# Task instructions:
Leave out all pictures and retype exactly the lines from the one with "Screen dimensions: 1024x515" through the last line of the material.

# Data to process:
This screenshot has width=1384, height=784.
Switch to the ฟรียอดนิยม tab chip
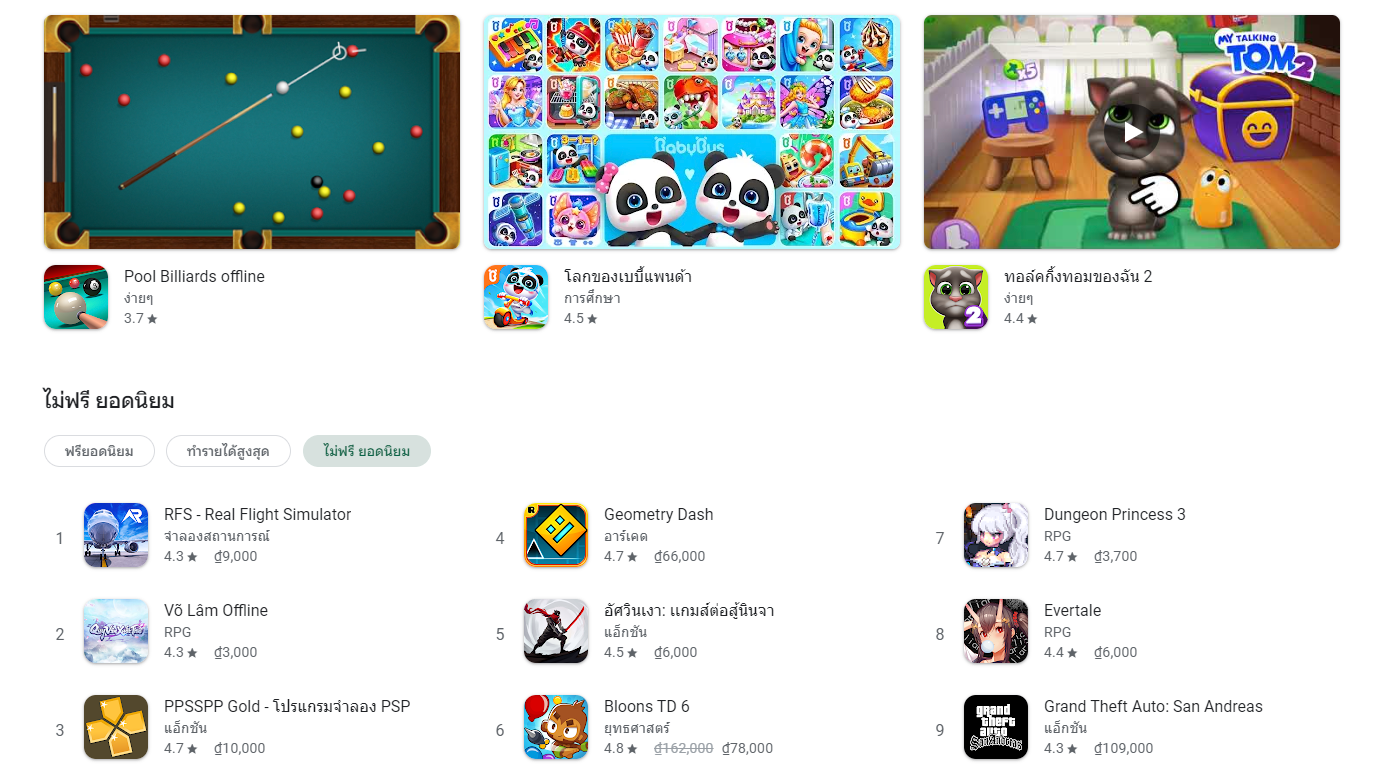point(99,451)
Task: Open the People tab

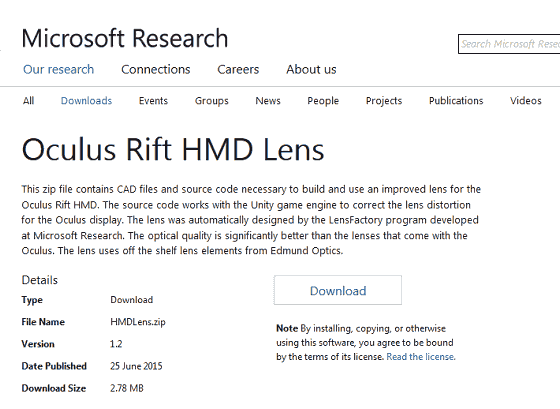Action: pos(323,101)
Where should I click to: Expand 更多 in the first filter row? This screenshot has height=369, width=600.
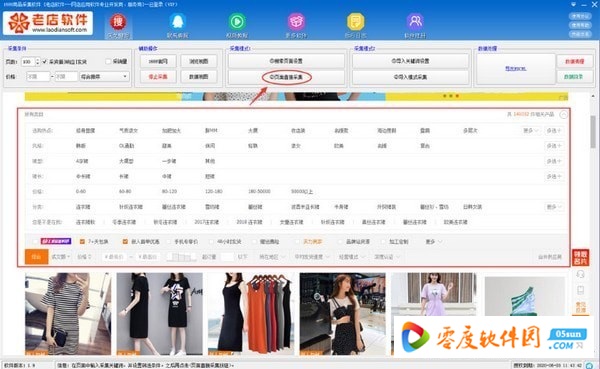(531, 131)
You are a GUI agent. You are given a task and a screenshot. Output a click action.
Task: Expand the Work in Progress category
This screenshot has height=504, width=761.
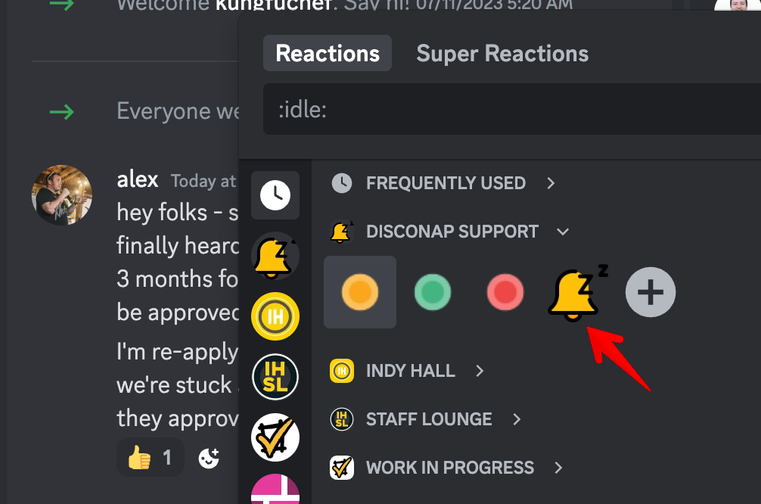447,468
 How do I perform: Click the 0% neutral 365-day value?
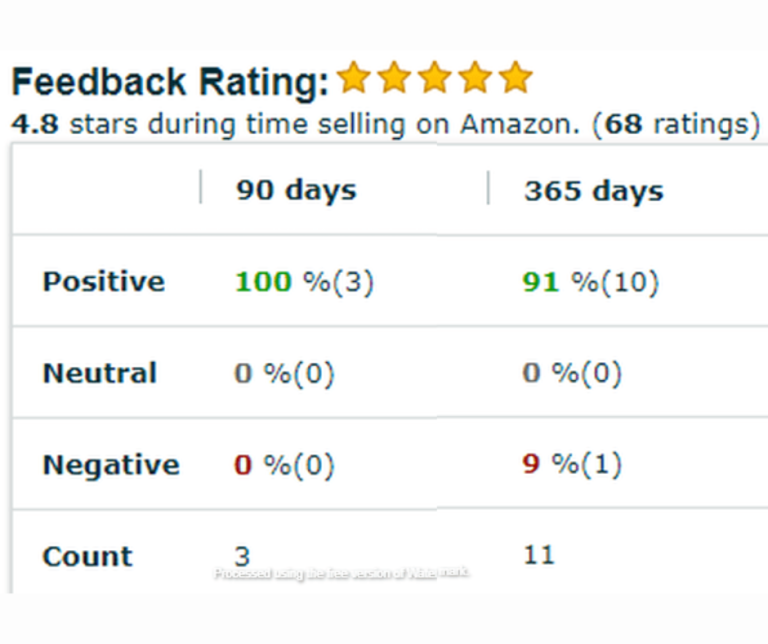tap(571, 374)
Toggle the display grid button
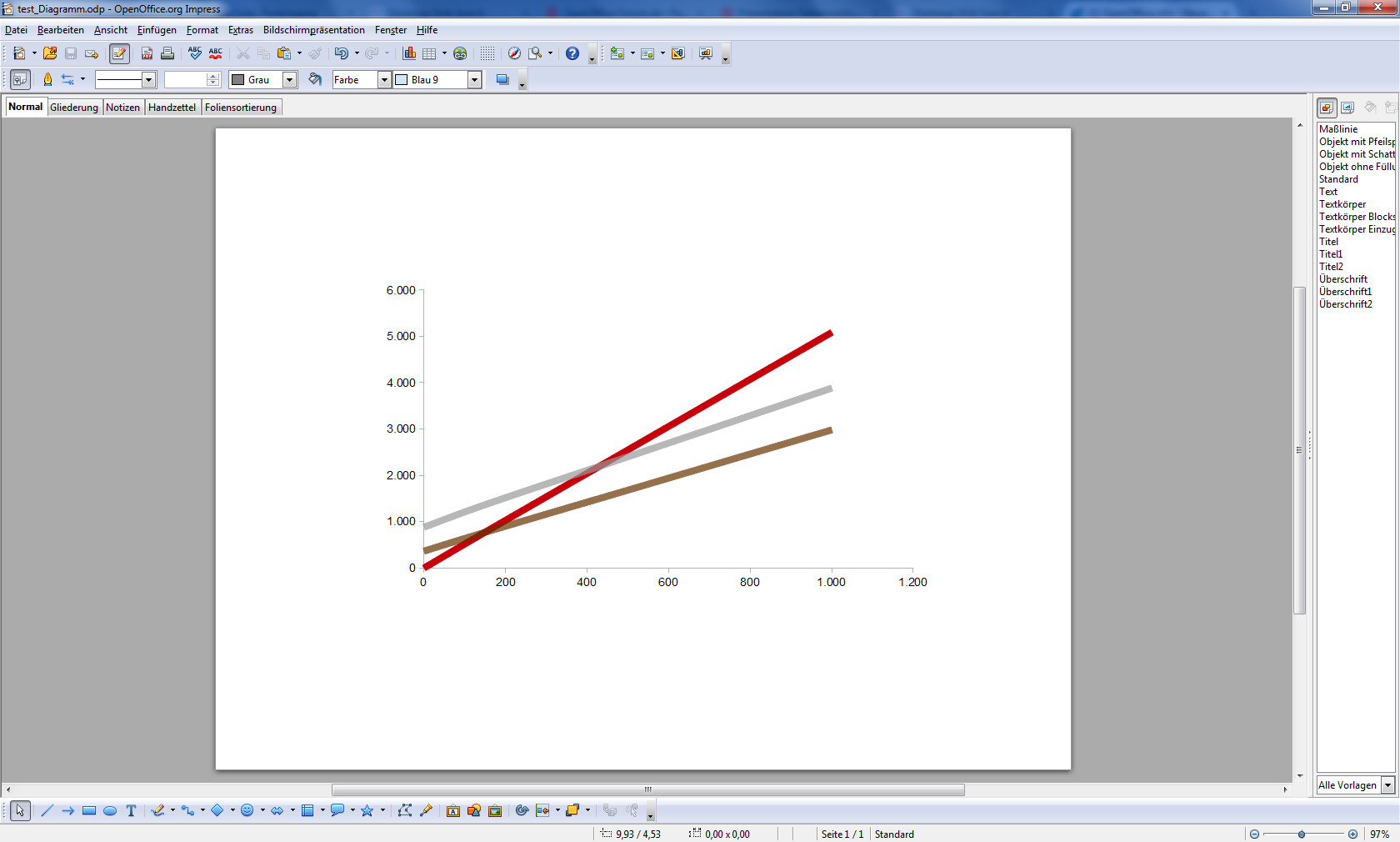Screen dimensions: 1400x842 [488, 53]
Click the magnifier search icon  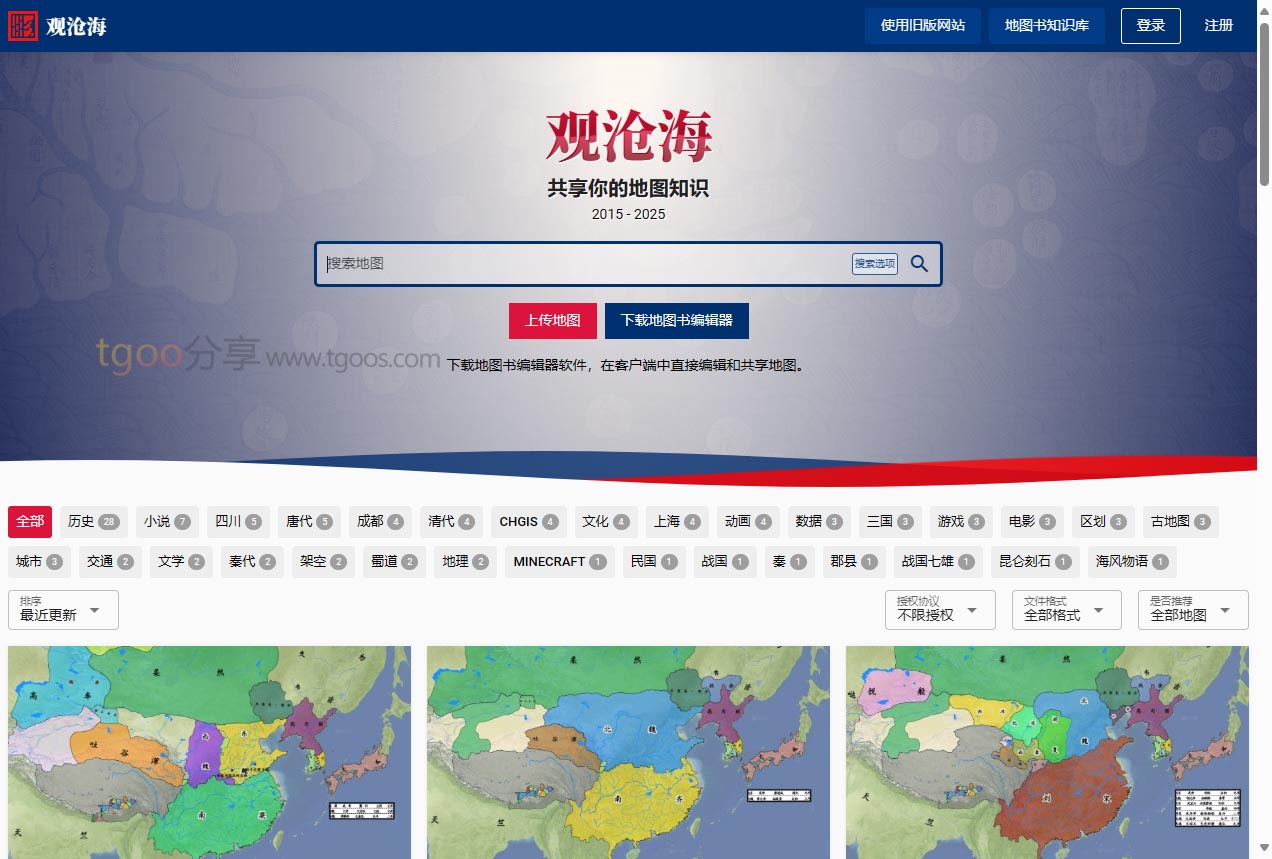coord(919,264)
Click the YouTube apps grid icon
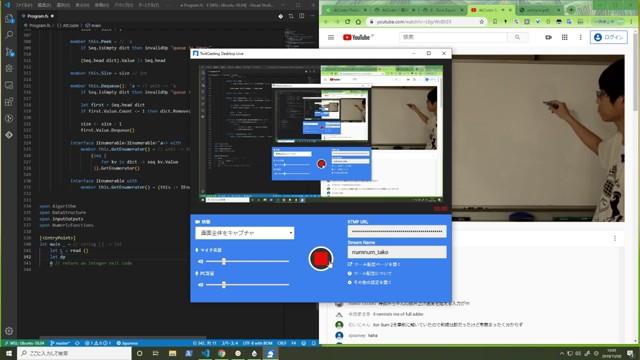 tap(564, 37)
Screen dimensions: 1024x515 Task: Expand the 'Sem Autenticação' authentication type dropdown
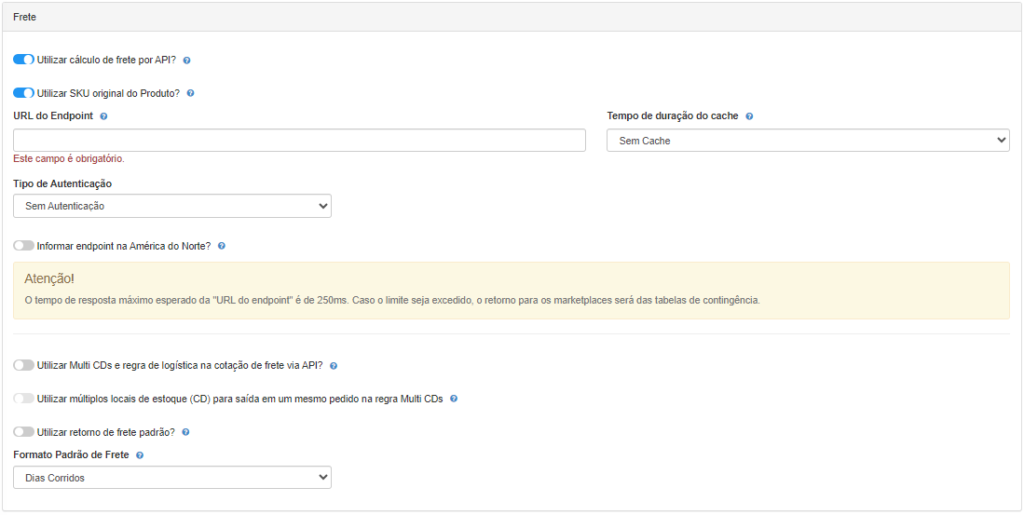click(172, 206)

# Written answer:
Screen dimensions: 1024x515 Task: Expand the 'Sem Autenticação' authentication type dropdown
click(172, 206)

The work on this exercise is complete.